Modular analyses of visceral leishmaniasis
Finally, we used CEMiTool to investigate the blood transcriptome of patients infected with visceral leishmaniasis (VL), a major public health problem in Brazil and worldwide. For this, we performed 17 RNA-seq experiments using the whole-blood obtained from 6 patients infected with Leishmania infantum, before and after treatment, as well as 5 uninfected healthy individuals (Additional file 1: Text). CEMiTool has generated 14 modules containing 1700 genes (Fig. 8 and Additional file 4: html report). Of those, modules M7 and M10 refer to interferon-mediated immune responses (IFNgamma and type I IFN, respectively), which are well known to be involved in experimental models of leishmaniasis [35]. However, although IFNgamma response (M7) has been reported in clinical studies as well, little is known about the role of type I IFN (M10) in VL patients. In fact, type I IFN genes are typically elicited in viral infections, and not by protozoan parasites such as Leishmania infantum. Further experiments must be conducted to assess how the type I IFN genes may drive the functions of innate and adaptive immune cells during VL infection. Also, CEMiTool was able to unravel the dynamics of genes involved in B cell-mediated immunity during VL treatment, as shown by module M3 (Fig. 8). Integration with protein-protein interaction data revealed CD79A and CD79B as potential hubs in module M3 (Fig. 8). Both proteins form a dimer associated with the B-cell antigen receptor (BCR), and are critical for B cell immunity. The finding that CD79A and CD79B genes, as well as other members of the modules related to B cell development, are co-expressed and that the module activity is increased on VL treatment demonstrate that CEMiTool can provide new insights about the host response to treatment and to the disease.

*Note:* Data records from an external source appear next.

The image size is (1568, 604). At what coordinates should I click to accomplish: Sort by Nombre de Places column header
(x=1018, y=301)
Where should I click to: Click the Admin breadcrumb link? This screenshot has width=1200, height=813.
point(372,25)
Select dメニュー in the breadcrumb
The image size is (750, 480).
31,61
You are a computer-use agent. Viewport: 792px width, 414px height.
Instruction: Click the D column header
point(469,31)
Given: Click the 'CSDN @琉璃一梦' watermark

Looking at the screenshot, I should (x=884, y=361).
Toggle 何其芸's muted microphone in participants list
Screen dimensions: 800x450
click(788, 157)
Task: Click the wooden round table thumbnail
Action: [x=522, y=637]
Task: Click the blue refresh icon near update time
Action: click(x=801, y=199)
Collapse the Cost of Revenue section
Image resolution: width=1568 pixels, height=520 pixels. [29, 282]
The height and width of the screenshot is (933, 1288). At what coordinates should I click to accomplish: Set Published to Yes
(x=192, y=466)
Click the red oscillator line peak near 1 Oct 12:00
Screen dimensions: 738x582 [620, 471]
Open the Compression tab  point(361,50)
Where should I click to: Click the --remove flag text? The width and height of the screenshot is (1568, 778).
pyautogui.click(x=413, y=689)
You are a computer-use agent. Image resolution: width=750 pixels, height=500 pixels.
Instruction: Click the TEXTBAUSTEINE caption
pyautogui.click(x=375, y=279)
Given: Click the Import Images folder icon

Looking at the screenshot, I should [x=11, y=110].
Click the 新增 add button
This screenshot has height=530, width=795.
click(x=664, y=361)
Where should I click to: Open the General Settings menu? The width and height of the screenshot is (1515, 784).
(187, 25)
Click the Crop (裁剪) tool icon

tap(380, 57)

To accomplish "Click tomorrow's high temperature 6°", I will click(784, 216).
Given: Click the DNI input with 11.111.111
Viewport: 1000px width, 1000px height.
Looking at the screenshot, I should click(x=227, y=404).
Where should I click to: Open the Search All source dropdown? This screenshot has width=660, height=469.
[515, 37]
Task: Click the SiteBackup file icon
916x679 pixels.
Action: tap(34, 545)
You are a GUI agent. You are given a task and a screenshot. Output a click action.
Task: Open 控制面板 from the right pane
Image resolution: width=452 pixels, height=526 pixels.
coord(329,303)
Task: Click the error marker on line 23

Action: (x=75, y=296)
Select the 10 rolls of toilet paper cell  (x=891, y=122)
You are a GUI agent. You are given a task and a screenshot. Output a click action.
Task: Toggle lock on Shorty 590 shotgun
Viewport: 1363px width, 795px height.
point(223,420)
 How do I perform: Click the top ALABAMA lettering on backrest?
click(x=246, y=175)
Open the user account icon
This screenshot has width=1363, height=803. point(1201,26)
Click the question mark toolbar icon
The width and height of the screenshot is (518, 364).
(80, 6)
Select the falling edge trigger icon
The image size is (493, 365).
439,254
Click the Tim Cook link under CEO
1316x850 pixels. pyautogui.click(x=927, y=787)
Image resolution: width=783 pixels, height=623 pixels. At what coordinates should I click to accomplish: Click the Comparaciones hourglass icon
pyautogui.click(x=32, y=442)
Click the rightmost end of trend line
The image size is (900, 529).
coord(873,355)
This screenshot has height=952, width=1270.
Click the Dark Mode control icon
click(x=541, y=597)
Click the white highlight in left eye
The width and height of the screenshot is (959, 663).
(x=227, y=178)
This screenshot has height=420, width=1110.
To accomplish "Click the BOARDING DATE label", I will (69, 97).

Gene set enrichment analysis revealed novel insights about the molecular disturbances caused by the infection (Fig. 8). For instance, the transcriptional activity of module M4, which is enriched by genes associated with “platelet degranulation” and “hemostasis”, is significantly high in VL patients before receiving treatment (Additional file 4: html report). Indeed, VL is associated with several haematological manifestations, including anaemia, leucopenia, and disseminated intravascular coagulation [36]. In addition, the pattern of activity of module M9, which is associated with cell cycle (Additional file 4: html report and Fig. 8), suggests that an intense proliferation of cells expressing CCR5 (such as macrophages, dendritic cells and memory T cells) may be occurring during VL infection. Taken together, our findings may define which genes are driving these haematological manifestations, and thus suggesting effective drug treatments to VL.